C’est important de souligner cette particularité, la situation semble similaire notamment à celle de Franklin Delano Roosevelt, président des Etats-Unis de 1933 à 1945, et sa politique du « New Deal » que les médias américains ne cessent de rapprocher de celle de Joe Biden d’ailleurs, une politique qui avait relancé l’économie dans un contexte néanmoins relativement différent. En ce sens, considérons que Joe Biden ne pourrait être sur le fond keynésien, voire social-démocrate pour les plus optimistes, que parce qu’il s’agit d’un état de besoin et qu’il est dans l’obligation d’y répondre directement pour rompre définitivement avec les vices de l’administration Trump.
Mais alors pourquoi dire que Joe Biden n’est keynésien qu’en réponse à un besoin ? S’il déploie en effet des sommes colossales pour une relance qui bénéficie concrètement aux classes moyennes, il ne faut y voir aucune rupture ou volonté de rupture avec le système capitaliste. En cela que sa politique ne s’attaque pas directement aux acteurs du capital.
Oui, Joe Biden s’en prend aux plus grosses fortunes mais il ne s’attaque pas aux dividendes qui les nourrissent, ni à une distribution inégale des richesses, aucune mesure n’est non plus prise pour que l’économie privée se mette directement au service de la population, c’est bien l’état qui fera l’effort et qui paiera là où les entreprises devraient être mises à contribution. Oui, Joe Biden s’en prend aussi aux géants du numérique économiquement en voulant les empêcher d’avoir un contrôle important mais dans un monde où ces entreprises possèdent déjà la majorité des sites les plus importants, il ne s’en prend pas fondamentalement à leur capital, il tente simplement de limiter leur expansion sans avoir de certitudes de pouvoir y parvenir.

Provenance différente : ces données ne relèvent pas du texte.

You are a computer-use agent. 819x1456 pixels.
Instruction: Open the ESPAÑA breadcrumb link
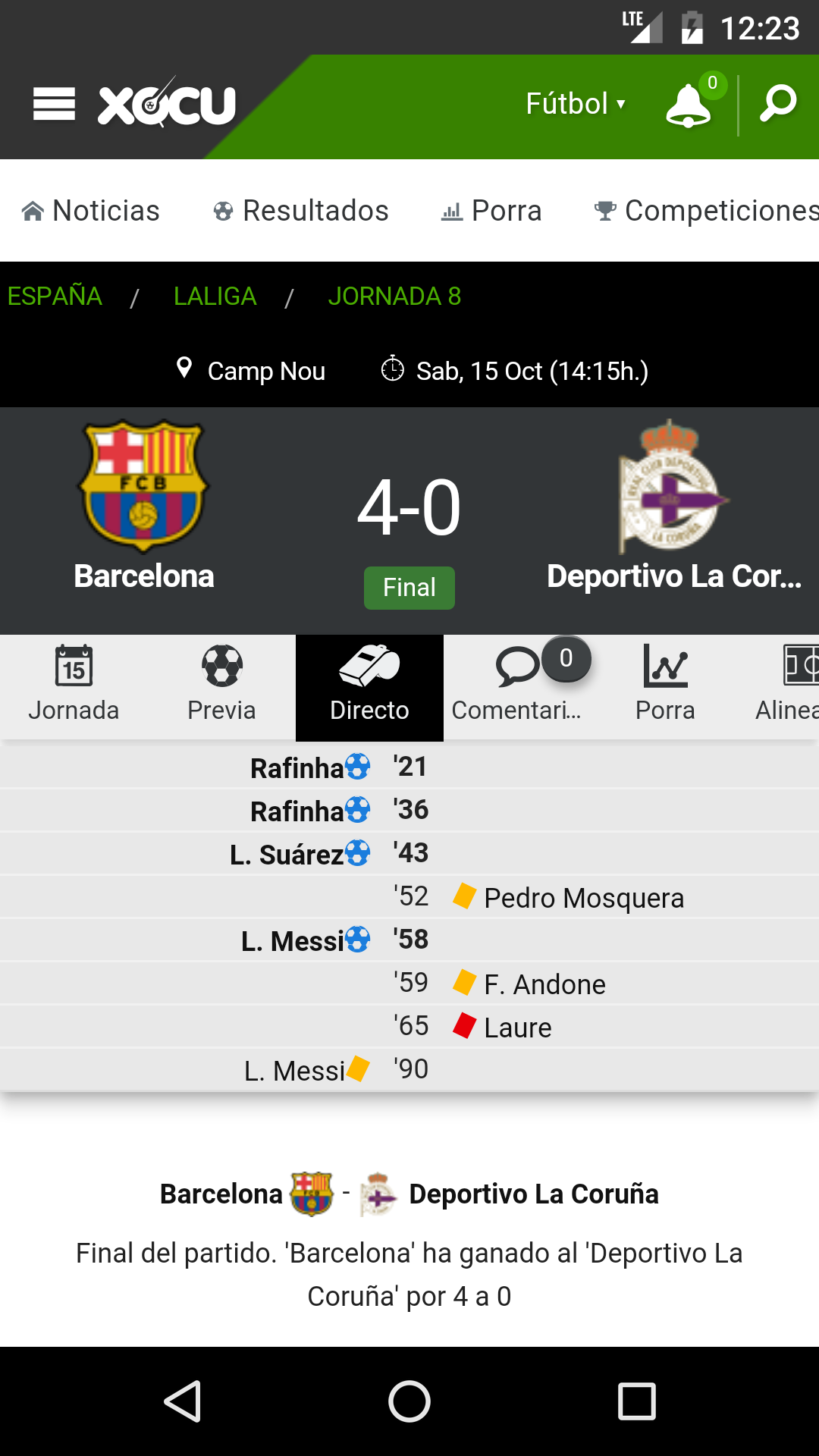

En ce sens, si la politique économique de Joe Biden tranche clairement avec celle de Donald Trump, si elle avance vers « un mieux », elle semble tout de même particulièrement insuffisante encore pour répondre aux inégalités profondes au sein des Etats-Unis, pour répondre efficacement à la crise du COVID-19 sans que les prochaines générations américaines n’aient à payer la crise sanitaire doublée d’une possible inflation mondiale liée à celle-ci.